On 11/23/2014 2:12 AM, Aban Dokht wrote:


On 22.11.2014 22:05, Ted Mittelstaedt wrote:
That's a lot of work, there's a much easier way

Just search your /var/log/maillog for user unknown messages, and
create email addresses for the unknown users which are showing up
multiple times over multiple days. It's a great trick because it gets
spammers who already have email addresses in their
spamlists and who are too lazy to remove them when they get a
user unknown message from the mailserver.

I have a pretty old domain - I've seen user unknown messages for
users who cancelled mailboxes on the domain over a decade ago. I figure
10 years of getting user unknown messages is long enough for any real
humans and for legitimate mailing lists to remove those entries.


 From my opinion, this is not a good idea as you are going to put those
servers onto your list.
This way you'll blacklist bulk senders, with badly configured or even
not bounce management, but they are not all spammers!

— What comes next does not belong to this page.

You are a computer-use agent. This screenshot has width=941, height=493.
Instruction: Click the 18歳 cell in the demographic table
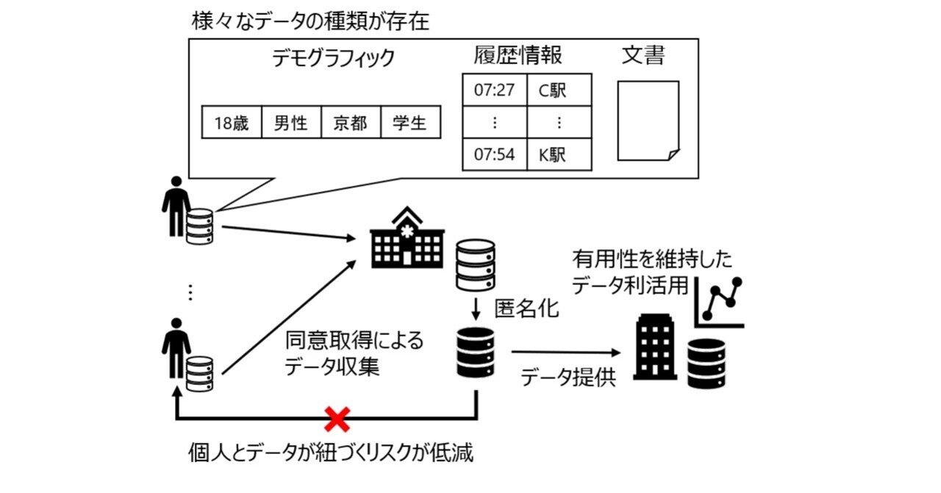232,123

Who are you I've never seen you post on this list before. You sound like a spammer who is scared to death that more people will be putting up honeypots.

A bulk sender with no bounce management is a spammer, PERIOD. I'll gladly invite any customer of mine who insists on receiving email from bulk senders who don't do bounce management to go find another email
provider.  Strange that I have NEVER had a customer complain about this.

I am VERY familiar with Gmails rules and Hotmail/Microsoft's rules for bulk senders to send mail into their network. They mandate that anyone sending bulk mail to them IS REQUIRED to do bounce management or they will block them, end of story.

I am quite willing to accept mail from bulk mailers who follow CAN-SPAM act in the United States - which by the way REQUIRES bounce management - bulk mailers who do NOT do bounce management are committing a felony in the United States.